Think about what you would like your child to use their savings for. Maybe they could buy their first car, or put the money towards their first home, or even use the money towards university if that’s what they would desire. Don’t get too tied up in these thoughts however, as ultimately it doesn’t matter too much what they put their money towards, it is more so the fact that they have this head start in life that is important.
What is the best account for a child?
Children’s saving account
You can open a children’s saving account with most banks and building societies, and they can only be opened by, or on behalf of a child under 18 years old. This can be a good place to start as they pay a slightly better interest rate than most adult savings accounts. Your child can start managing their own account when they turn 7, and most banks will give the child a debit card to access their money when they turn 11. You may not want the child to access this money too early, however in this instance it is important to note that if the account is in the child’s name, it is their money. When Saving For Children with a children’s savings account, you can open an account with as little as £1, which will certainly get the ball rolling.
There are two main types of child saving’s accounts, instant access and regular savings.
Another option is to save into a Junior ISA. They are for children under 18 and when the child reaches 18 the account will automatically be turned into an adult ISA where the child can manage the account themselves. Junior Cash ISAs can be a good savings option as your child won’t pay any tax on the interest that they earn, which can be a great selling point for most people looking to save for their children.
Each child can only have one Junior Cash ISA and one Junior Stocks and Shares ISA during their childhood, however it is possible to transfer both of them to different providers. Junior Cash ISAs are similar to savings accounts, although the interest is tax free and the money is locked up until the child turns 18. So if the idea of your child accessing their money before they turn 18 is an issue for you, this could be a better option.
Junior Stocks and Shares ISAs allow you to buy shares, bonds and other eligible investments on behalf of a child, and the value of the Wealth and Savings can fluctuate as with all investments. The Junior Isa limit for the 2021-22 tax year is £9,000, so if you can afford and would like to put away more than this amount each tax year it might be a good idea to look at other options too.
What are the tax implications of saving for a child?

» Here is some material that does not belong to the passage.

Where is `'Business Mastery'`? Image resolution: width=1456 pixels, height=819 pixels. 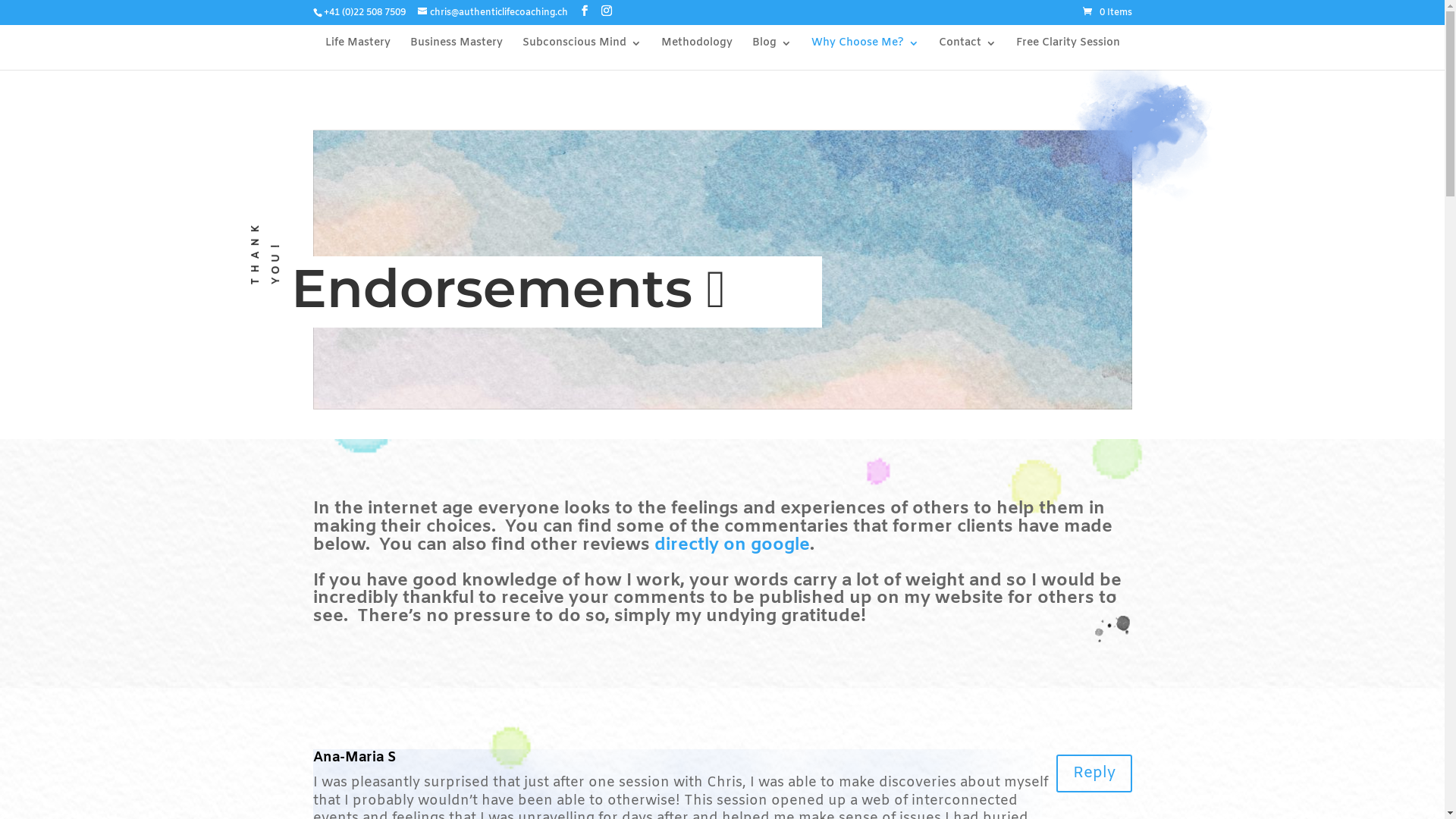 'Business Mastery' is located at coordinates (409, 52).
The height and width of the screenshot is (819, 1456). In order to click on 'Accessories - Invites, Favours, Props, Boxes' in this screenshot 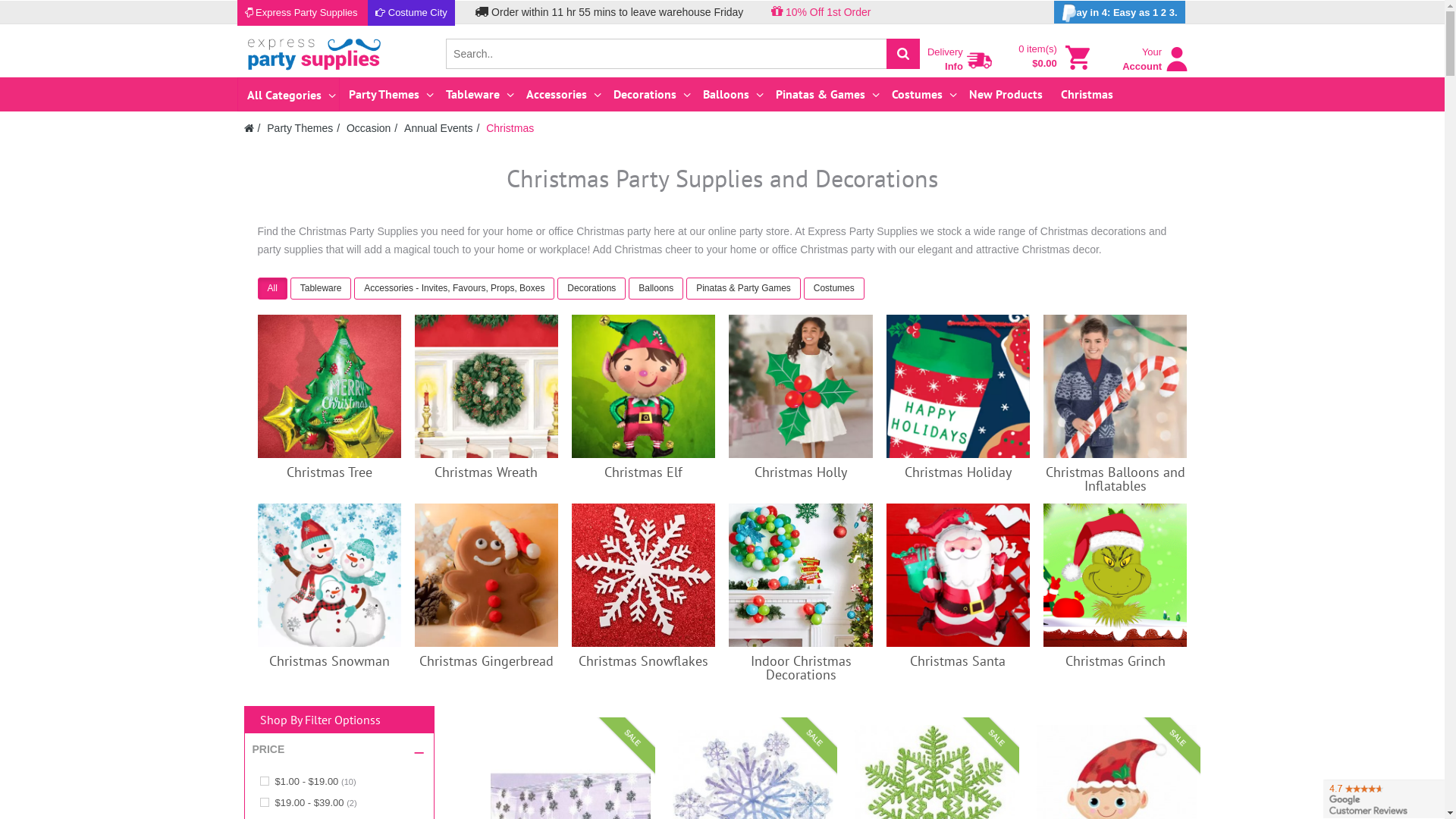, I will do `click(454, 289)`.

You usually don’t have to pay any tax on children’s accounts, although special rules do apply for money given by parents or legal guardians. So if you give your child money that earns more than £100 in interest in a tax year, you may have to pay tax on all the interest that their savings have learnt depending on your personal circumstances including any tax allowances you may be entitled to. However, money given by grandparents, relatives or friends other than the parents and legal guardians don’t count towards this £100 limit.
How can you open an account?
With most accounts, there are three ways to do this:
- In a branch
- By post
In some cases you may be asked to visit your nearest branch to provide proof of identification before an account is open. Identification may be needed for both yourself and your child.